— Task description —
The records follow. Give them all back exactly.

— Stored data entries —
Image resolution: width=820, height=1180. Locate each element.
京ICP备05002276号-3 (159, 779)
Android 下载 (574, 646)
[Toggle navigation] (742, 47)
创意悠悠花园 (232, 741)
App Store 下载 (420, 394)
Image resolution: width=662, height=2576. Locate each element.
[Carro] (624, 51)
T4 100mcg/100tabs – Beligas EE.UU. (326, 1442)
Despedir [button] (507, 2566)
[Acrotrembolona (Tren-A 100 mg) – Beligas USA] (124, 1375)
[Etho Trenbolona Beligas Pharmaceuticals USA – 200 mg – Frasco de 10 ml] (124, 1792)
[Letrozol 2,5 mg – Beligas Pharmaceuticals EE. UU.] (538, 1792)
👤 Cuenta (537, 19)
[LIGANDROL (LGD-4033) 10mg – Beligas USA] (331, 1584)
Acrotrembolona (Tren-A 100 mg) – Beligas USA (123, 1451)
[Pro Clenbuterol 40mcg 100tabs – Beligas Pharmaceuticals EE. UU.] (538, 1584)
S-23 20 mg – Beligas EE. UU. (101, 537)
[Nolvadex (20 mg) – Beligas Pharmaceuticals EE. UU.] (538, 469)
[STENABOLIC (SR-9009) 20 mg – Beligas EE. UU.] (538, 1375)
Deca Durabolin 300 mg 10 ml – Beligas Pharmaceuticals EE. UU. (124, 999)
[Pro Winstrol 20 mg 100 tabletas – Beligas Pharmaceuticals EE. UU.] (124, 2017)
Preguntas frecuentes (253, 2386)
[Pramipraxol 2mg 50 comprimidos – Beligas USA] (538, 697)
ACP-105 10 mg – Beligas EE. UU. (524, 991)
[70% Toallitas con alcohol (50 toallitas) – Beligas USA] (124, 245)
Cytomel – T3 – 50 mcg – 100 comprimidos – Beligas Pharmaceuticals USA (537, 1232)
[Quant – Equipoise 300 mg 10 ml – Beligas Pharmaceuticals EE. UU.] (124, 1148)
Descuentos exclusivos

— Written solution —
Image resolution: width=820, height=1180. Locate each element.
京ICP备05002276号-3 (159, 779)
Android 下载 (574, 646)
[Toggle navigation] (742, 47)
创意悠悠花园 (232, 741)
App Store 下载 (420, 394)
Image resolution: width=662, height=2576. Locate each element.
[Carro] (624, 51)
T4 100mcg/100tabs – Beligas EE.UU. (326, 1442)
Despedir [button] (507, 2566)
[Acrotrembolona (Tren-A 100 mg) – Beligas USA] (124, 1375)
[Etho Trenbolona Beligas Pharmaceuticals USA – 200 mg – Frasco de 10 ml] (124, 1792)
[Letrozol 2,5 mg – Beligas Pharmaceuticals EE. UU.] (538, 1792)
👤 Cuenta (537, 19)
[LIGANDROL (LGD-4033) 10mg – Beligas USA] (331, 1584)
Acrotrembolona (Tren-A 100 mg) – Beligas USA (123, 1451)
[Pro Clenbuterol 40mcg 100tabs – Beligas Pharmaceuticals EE. UU.] (538, 1584)
S-23 20 mg – Beligas EE. UU. (101, 537)
[Nolvadex (20 mg) – Beligas Pharmaceuticals EE. UU.] (538, 469)
[STENABOLIC (SR-9009) 20 mg – Beligas EE. UU.] (538, 1375)
Deca Durabolin 300 mg 10 ml – Beligas Pharmaceuticals EE. UU. (124, 999)
[Pro Winstrol 20 mg 100 tabletas – Beligas Pharmaceuticals EE. UU.] (124, 2017)
Preguntas frecuentes (253, 2386)
[Pramipraxol 2mg 50 comprimidos – Beligas USA] (538, 697)
ACP-105 10 mg – Beligas EE. UU. (524, 991)
[70% Toallitas con alcohol (50 toallitas) – Beligas USA] (124, 245)
Cytomel – T3 – 50 mcg – 100 comprimidos – Beligas Pharmaceuticals USA (537, 1232)
[Quant – Equipoise 300 mg 10 ml – Beligas Pharmaceuticals EE. UU.] (124, 1148)
Descuentos exclusivos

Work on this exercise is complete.